▶ [STATED TASK]: Please write out again the rows from the line with "This screenshot has width=1280, height=800." up to and including the last line of the rows, keeping the requests and shifting each coordinate in the answers up by 111. Leave the pictures out.

▶ [MATERIAL PROVIDED]:
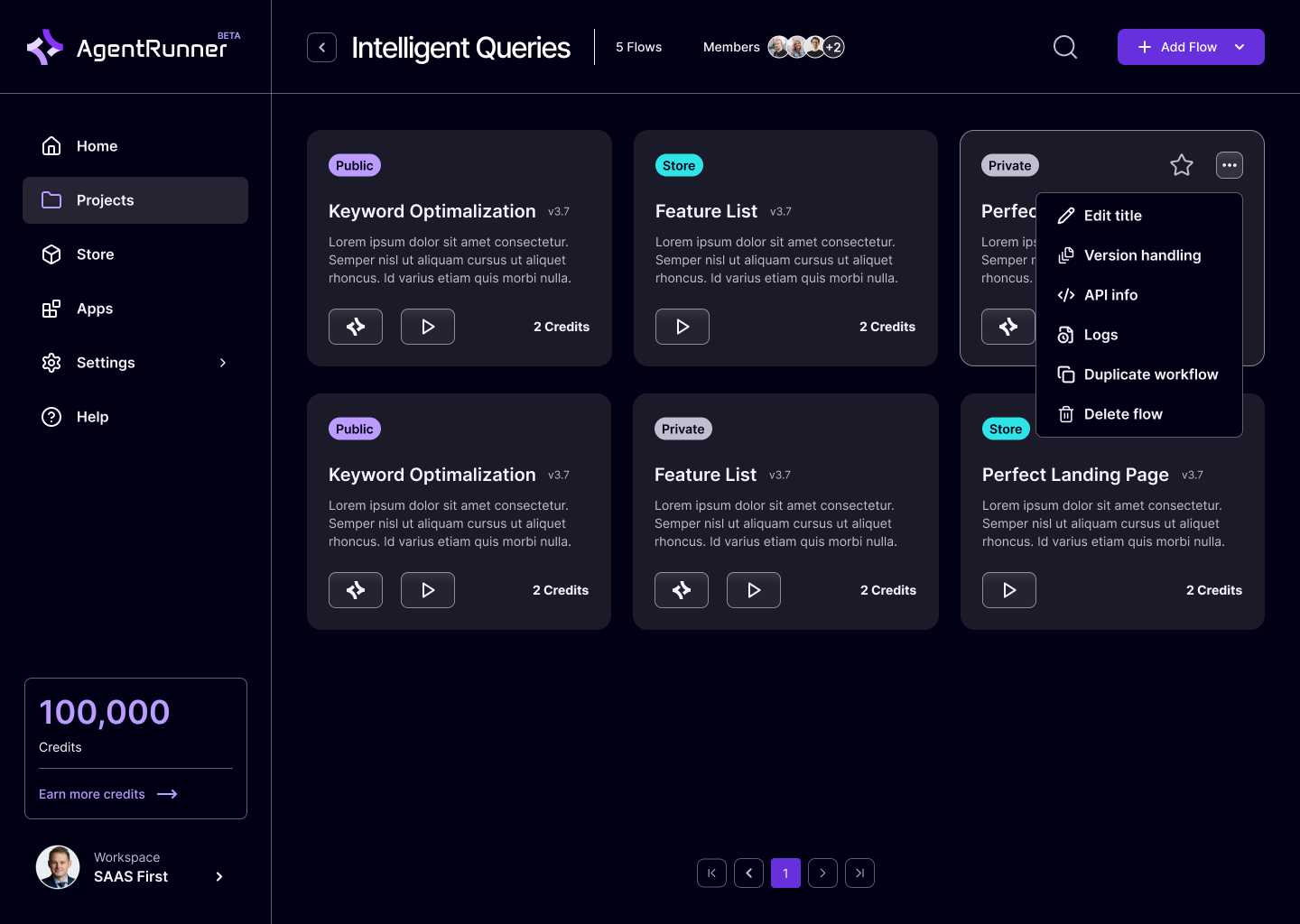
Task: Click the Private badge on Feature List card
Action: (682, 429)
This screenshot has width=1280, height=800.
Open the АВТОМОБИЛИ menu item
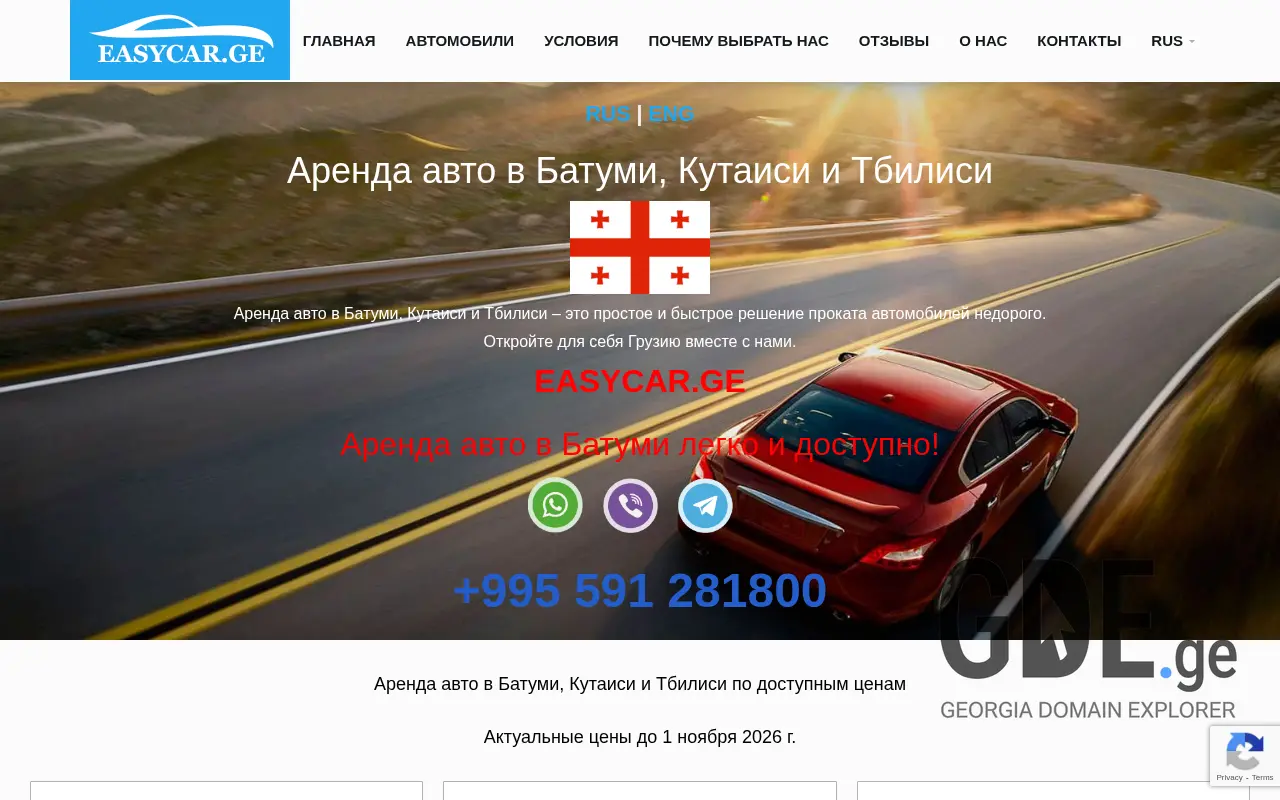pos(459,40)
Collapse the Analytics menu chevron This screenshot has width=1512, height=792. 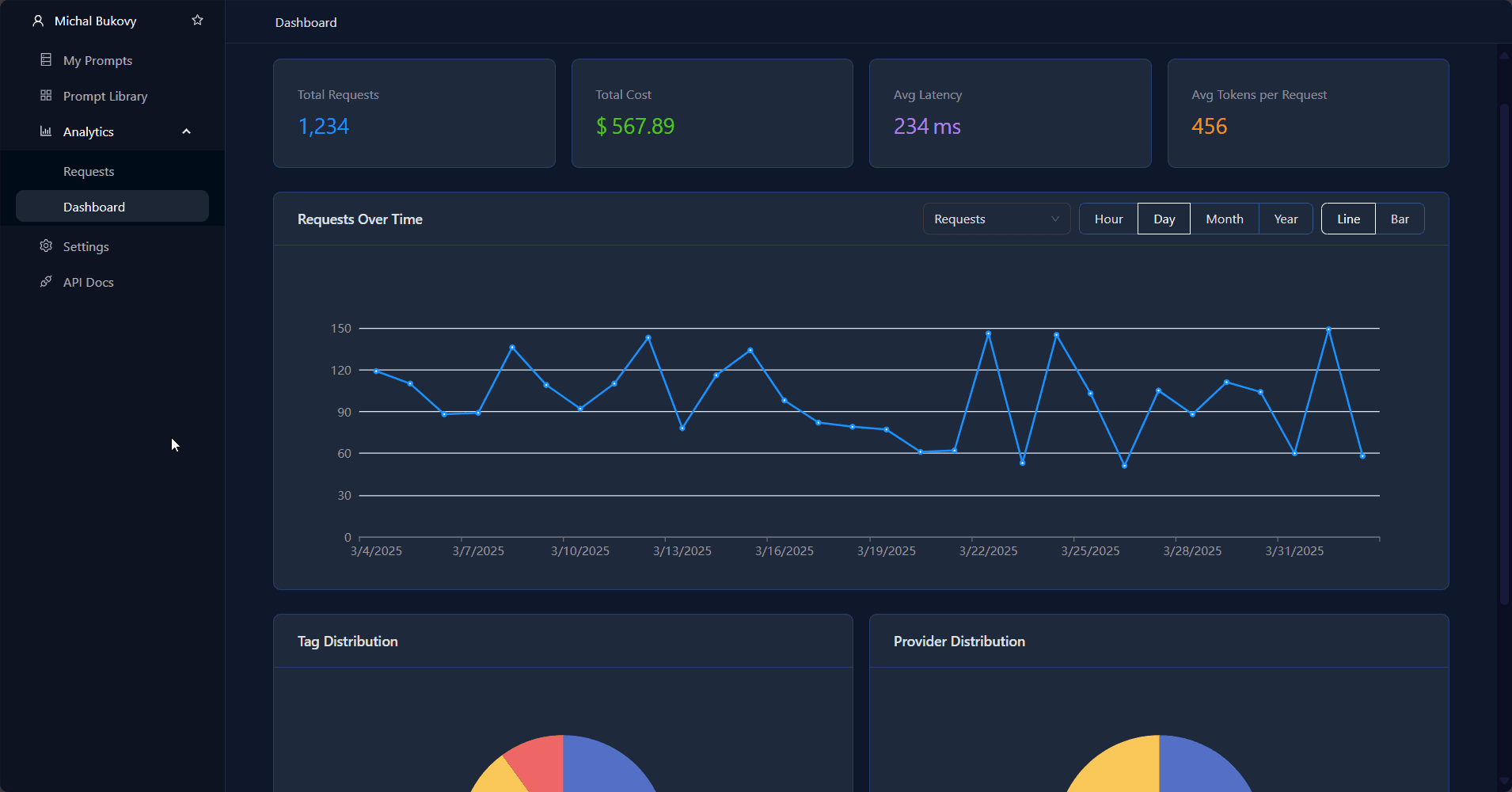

▶ [SOLUTION TO THIS TASK]:
This screenshot has width=1280, height=800.
Open the АВТОМОБИЛИ menu item
pos(570,151)
Collapse the Analytics menu chevron This screenshot has width=1512, height=792. 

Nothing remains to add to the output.